Riceboro’s Historical Baptismal Interpretive Trail is a few steps closer to completion.
On Friday, construction workers with Expert Marine Construction Company put the finishing touches on a 12-by-12 wooden platform above a secluded pool of water where, it is said, some Riceboro natives were baptized as early as the late 1800s.
“This bridge sits on the city’s property in a position to view the original baptismal site. It has stairs on both sides leading down to the knoll,” said Keith Causeway, an engineer with P.C. Simonton and Associates Inc.
The 105-foot bridge, according to Causeway, will be part of a quarter-mile trail that runs north from state Route 119, E.B. Cooper Highway, just a few feet from Riceboro’s First African Baptist Church.
Once it’s complete, the trail will include historical information and a few surprises, according to Riceboro Mayor Bill Austin and City Grants Administrator Joe Harris.

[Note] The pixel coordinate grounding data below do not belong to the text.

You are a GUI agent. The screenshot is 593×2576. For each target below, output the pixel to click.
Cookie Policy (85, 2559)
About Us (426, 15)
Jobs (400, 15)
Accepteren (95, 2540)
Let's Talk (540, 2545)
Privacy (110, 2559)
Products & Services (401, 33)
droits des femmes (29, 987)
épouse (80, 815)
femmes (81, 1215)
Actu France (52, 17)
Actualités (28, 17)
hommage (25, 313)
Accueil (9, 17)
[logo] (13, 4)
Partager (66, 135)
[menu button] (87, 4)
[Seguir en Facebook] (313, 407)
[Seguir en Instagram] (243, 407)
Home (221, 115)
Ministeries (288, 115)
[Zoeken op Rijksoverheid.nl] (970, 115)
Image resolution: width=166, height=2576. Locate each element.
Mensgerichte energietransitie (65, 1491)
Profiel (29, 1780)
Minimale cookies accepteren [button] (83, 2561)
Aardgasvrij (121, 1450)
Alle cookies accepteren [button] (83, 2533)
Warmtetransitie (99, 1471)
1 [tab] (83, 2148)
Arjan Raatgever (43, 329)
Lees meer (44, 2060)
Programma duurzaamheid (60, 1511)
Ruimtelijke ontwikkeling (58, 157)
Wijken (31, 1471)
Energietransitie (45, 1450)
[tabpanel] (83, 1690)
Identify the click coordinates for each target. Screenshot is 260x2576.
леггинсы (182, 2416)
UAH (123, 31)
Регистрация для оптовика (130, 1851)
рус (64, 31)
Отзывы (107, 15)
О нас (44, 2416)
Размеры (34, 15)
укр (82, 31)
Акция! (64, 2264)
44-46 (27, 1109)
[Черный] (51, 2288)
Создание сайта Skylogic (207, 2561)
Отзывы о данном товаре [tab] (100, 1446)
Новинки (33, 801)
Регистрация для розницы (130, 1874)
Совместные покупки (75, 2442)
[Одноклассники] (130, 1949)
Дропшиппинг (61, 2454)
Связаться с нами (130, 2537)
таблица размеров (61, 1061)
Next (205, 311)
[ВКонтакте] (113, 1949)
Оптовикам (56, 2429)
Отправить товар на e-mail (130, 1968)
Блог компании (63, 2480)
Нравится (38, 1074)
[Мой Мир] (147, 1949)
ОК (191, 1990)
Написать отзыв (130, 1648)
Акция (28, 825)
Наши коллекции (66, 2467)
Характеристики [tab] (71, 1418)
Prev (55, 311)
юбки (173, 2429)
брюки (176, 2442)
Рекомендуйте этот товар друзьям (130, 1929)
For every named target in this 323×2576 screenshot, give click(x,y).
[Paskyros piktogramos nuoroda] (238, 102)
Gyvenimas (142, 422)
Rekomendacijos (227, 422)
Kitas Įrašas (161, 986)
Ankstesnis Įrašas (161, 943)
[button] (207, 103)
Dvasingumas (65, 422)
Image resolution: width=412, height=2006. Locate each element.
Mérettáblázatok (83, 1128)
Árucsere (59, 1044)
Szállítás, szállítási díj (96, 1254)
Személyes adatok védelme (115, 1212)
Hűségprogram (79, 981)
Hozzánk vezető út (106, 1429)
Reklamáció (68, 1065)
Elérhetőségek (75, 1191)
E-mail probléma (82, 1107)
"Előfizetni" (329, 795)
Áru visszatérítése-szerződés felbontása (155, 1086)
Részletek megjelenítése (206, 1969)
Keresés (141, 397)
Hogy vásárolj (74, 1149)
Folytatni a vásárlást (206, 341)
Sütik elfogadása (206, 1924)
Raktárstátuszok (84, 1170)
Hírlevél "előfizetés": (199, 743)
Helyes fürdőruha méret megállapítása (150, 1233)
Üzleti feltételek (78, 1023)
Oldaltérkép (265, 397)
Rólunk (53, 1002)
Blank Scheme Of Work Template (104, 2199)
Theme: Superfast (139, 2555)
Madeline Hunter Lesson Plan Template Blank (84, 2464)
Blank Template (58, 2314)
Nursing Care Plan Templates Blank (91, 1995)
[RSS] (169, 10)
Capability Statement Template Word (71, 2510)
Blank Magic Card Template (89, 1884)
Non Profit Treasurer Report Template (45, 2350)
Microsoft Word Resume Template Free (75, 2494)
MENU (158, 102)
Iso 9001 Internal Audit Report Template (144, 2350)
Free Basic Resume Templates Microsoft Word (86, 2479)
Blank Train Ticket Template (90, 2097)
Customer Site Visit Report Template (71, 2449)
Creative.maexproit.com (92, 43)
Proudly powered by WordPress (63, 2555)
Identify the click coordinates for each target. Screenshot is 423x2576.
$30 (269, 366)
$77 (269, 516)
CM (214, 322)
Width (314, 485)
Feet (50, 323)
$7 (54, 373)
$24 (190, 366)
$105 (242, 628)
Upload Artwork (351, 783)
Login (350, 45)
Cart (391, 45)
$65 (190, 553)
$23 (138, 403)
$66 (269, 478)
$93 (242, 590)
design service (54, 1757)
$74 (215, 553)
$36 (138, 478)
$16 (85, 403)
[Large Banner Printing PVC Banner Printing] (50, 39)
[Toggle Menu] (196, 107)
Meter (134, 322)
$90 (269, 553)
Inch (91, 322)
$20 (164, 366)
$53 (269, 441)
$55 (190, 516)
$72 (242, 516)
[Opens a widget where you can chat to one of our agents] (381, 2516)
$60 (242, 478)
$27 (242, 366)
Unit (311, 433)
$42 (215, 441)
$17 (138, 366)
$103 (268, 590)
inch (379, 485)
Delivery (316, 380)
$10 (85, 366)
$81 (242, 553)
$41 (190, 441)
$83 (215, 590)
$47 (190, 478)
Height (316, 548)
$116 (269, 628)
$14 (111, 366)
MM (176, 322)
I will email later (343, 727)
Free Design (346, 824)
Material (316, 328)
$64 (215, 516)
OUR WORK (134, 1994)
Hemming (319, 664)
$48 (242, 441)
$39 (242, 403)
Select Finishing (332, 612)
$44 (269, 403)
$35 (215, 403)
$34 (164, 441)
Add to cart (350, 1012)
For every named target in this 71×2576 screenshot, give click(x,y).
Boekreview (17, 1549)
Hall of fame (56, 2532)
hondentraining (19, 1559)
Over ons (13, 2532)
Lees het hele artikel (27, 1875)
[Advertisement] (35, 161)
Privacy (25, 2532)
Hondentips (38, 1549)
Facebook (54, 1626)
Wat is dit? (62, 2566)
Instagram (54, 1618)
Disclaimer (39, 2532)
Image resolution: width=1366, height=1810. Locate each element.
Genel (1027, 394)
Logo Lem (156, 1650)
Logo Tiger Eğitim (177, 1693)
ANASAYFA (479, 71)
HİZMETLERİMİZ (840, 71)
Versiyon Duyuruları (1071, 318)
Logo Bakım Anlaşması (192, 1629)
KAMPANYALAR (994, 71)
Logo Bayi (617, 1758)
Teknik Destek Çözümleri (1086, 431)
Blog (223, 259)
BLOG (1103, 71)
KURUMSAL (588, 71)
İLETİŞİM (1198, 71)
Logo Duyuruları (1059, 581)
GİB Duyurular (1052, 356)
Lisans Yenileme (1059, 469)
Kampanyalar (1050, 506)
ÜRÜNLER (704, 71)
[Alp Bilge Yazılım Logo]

“This is still an ongoing project,” Harris said. “The objective for the trail, once complete, will be to beautify this area with natural flora and include historical markers and signage.”
The site also will honor those who were baptized in the pool’s muddy water years ago.
“The signage will include a list of names of those who we know were baptized here,” Austin said. “This, of course, will include a tribute to Mother Mary Baggs and Dorothy Brunson. Brunson is now 102 years old and the only surviving person who was baptized there.”
The trail is expected to be open to the public by December, Austin said. So far, he said, he’s pleased with its progress.
“What’s incredible is the amount of collaboration we have had, and we expect it to continue,” the mayor said.
“P.C. Simonton and Associates Inc. has provided engineering support for the design of the trail. SNF Holding Co. and CIC cleared and built up the trail path, and the Progressive Missionary Association put together a team of 30 men to work with the city of Riceboro to clear the underbrush.”
Cultivation for the project began last spring after the city was awarded a matching in-kind coastal incentive grant from the Georgia Department of Natural Resources for $42,000.
Austin said he’s hopeful the trail eventually will lead deeper into the city’s grounds and history.
“We have already begun planning the next phase of the project, which will lead to a beautiful fishing area known as the ‘round hole,’” he said. “The expansion of the trail site will also cover an area that was used by loggers who stood atop the berms to snake the logs along the creek to the mill at Riceboro.”